Start of Records shown

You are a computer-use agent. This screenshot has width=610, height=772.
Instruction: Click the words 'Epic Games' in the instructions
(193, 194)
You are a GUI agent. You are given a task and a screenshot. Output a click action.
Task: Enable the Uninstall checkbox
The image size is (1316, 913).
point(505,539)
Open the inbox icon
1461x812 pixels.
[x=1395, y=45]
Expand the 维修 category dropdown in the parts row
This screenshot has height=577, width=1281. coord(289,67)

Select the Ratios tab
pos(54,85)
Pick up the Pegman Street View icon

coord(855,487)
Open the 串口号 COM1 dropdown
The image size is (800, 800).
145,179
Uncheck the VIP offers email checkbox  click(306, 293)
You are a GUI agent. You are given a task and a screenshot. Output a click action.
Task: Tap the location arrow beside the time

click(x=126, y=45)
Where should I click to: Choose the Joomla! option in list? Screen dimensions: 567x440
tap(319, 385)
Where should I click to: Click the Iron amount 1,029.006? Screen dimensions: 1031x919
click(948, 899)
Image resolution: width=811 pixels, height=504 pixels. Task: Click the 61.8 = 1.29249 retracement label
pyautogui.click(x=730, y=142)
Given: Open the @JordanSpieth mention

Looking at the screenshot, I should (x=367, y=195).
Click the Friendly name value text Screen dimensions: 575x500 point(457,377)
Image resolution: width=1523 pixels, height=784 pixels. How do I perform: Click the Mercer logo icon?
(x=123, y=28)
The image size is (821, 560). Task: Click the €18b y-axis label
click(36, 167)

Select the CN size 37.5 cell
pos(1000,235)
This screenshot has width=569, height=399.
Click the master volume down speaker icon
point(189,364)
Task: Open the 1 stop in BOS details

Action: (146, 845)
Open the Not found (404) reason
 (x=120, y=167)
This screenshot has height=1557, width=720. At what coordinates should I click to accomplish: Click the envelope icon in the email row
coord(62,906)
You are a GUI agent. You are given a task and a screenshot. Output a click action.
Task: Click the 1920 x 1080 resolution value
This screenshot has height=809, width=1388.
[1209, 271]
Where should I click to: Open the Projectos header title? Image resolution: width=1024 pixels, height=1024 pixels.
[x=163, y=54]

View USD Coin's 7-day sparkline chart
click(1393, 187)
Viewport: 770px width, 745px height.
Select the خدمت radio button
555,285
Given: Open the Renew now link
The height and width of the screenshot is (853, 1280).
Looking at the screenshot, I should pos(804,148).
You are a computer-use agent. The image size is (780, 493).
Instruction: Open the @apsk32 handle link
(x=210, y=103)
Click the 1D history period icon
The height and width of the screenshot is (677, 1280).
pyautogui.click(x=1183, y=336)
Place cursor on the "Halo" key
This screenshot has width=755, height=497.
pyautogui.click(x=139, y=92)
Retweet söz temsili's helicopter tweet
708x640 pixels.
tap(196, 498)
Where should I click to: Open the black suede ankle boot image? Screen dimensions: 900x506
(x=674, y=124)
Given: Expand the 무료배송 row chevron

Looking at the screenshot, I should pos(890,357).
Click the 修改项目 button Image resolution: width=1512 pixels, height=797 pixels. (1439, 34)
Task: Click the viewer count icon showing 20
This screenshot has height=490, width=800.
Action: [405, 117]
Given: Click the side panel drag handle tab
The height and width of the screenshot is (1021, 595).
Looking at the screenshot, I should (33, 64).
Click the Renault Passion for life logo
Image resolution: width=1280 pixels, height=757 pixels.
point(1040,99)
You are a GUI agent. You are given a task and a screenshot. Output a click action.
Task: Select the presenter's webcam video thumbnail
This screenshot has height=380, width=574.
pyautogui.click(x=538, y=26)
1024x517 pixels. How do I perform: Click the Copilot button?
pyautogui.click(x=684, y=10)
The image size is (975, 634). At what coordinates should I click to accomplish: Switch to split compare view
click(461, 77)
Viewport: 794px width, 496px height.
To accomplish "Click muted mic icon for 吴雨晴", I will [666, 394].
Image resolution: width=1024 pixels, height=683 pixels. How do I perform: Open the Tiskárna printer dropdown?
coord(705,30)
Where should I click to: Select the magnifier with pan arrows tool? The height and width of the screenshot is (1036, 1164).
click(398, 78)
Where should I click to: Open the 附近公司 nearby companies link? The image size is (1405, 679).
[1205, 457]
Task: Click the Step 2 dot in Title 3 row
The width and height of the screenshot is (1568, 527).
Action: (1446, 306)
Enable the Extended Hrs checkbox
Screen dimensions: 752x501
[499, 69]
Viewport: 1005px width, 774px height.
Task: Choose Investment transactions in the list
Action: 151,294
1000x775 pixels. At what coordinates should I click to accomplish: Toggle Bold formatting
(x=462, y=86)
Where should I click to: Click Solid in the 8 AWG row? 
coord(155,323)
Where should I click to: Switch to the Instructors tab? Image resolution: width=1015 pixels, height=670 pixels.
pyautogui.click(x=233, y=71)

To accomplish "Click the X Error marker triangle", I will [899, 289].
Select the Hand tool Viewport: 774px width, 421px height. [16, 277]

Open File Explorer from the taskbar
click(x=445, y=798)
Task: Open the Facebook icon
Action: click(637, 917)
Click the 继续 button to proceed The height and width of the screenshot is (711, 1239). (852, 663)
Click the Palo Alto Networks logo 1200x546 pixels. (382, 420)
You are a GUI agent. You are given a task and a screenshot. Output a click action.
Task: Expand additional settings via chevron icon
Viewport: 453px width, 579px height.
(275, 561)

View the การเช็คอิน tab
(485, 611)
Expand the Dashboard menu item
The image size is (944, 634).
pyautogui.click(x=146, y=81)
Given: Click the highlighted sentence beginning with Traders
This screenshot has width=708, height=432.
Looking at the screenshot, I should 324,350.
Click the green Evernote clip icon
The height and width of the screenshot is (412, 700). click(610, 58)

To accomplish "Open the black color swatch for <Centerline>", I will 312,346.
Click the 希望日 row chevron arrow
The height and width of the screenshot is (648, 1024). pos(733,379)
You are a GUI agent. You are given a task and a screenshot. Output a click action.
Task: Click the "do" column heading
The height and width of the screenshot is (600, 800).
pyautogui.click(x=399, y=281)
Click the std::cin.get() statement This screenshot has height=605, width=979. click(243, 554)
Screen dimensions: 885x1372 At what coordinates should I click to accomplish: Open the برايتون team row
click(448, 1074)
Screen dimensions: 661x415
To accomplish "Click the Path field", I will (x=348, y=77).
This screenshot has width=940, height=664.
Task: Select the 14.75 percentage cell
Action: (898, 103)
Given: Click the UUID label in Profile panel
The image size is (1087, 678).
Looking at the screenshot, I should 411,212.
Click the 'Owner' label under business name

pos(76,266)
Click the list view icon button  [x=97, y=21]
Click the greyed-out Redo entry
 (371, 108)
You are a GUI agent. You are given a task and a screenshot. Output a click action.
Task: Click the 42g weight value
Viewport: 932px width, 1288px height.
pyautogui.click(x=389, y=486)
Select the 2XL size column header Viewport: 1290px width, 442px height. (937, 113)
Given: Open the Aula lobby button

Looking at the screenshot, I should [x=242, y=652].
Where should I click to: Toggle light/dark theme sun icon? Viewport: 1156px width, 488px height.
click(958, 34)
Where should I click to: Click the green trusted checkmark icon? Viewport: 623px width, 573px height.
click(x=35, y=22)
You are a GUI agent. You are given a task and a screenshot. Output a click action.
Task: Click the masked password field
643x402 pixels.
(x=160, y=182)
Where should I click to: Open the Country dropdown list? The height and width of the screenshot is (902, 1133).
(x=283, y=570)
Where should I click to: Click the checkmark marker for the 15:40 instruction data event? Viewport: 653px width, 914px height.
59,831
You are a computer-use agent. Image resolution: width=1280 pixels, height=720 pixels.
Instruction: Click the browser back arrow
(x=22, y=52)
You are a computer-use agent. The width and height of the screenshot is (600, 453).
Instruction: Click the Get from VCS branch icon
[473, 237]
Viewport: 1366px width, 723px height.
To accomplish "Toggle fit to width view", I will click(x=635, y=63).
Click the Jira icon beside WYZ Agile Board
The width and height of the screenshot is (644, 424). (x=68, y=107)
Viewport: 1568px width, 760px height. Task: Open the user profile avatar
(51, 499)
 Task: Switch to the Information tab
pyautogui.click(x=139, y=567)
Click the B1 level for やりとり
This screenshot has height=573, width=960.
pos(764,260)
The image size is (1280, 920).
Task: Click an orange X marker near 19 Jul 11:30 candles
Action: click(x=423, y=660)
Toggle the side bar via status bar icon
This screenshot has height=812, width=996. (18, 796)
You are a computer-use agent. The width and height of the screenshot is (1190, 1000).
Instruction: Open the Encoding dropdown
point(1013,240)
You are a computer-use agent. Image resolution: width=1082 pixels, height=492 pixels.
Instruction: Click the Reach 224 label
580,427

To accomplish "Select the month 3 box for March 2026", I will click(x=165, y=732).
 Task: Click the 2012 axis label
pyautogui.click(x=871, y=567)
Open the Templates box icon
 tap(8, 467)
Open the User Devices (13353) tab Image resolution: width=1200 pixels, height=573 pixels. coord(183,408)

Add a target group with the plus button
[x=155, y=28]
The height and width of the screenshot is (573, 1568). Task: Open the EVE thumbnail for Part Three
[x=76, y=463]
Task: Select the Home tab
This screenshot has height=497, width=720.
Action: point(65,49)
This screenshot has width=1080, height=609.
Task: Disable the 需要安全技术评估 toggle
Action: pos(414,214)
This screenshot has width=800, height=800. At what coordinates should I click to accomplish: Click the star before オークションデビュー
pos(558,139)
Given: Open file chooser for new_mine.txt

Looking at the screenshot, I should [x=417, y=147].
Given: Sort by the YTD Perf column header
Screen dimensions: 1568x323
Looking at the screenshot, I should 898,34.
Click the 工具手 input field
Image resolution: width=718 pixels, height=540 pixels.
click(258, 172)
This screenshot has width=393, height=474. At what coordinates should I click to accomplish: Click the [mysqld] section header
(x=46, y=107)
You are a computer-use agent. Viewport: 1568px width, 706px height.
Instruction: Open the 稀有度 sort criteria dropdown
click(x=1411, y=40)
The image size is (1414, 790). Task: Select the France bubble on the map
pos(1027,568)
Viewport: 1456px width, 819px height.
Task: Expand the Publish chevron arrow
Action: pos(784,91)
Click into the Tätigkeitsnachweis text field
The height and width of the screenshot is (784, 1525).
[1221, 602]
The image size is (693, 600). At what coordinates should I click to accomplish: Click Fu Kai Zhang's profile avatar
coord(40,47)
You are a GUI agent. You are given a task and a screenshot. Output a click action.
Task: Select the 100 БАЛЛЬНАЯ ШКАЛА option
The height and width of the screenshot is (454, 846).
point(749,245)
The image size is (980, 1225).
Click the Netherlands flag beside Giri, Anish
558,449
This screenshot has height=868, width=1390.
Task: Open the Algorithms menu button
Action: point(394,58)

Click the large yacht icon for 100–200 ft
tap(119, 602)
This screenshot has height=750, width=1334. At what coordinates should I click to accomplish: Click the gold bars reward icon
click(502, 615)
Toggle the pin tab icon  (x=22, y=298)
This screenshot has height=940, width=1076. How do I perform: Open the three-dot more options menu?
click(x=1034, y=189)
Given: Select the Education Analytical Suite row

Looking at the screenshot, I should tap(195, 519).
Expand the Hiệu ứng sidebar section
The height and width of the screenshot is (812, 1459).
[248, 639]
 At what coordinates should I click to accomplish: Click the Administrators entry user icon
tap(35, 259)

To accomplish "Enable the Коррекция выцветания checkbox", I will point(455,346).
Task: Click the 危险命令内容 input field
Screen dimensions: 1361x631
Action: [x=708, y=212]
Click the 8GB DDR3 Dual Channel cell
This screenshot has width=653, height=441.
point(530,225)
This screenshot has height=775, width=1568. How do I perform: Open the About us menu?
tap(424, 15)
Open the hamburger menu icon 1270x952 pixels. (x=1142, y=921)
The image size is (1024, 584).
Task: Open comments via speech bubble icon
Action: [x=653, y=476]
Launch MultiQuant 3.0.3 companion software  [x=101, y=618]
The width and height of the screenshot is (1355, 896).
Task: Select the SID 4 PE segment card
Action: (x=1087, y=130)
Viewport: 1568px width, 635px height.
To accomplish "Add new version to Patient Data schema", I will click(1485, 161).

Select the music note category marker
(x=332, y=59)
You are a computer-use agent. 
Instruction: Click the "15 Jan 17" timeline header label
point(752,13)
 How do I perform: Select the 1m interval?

End of Records shown

• What the exercise asks
Reproduce each line of the material in which the string "panel" occurs.

• Response to the exercise
Given: Click the side panel drag handle tab
Given: Click the UUID label in Profile panel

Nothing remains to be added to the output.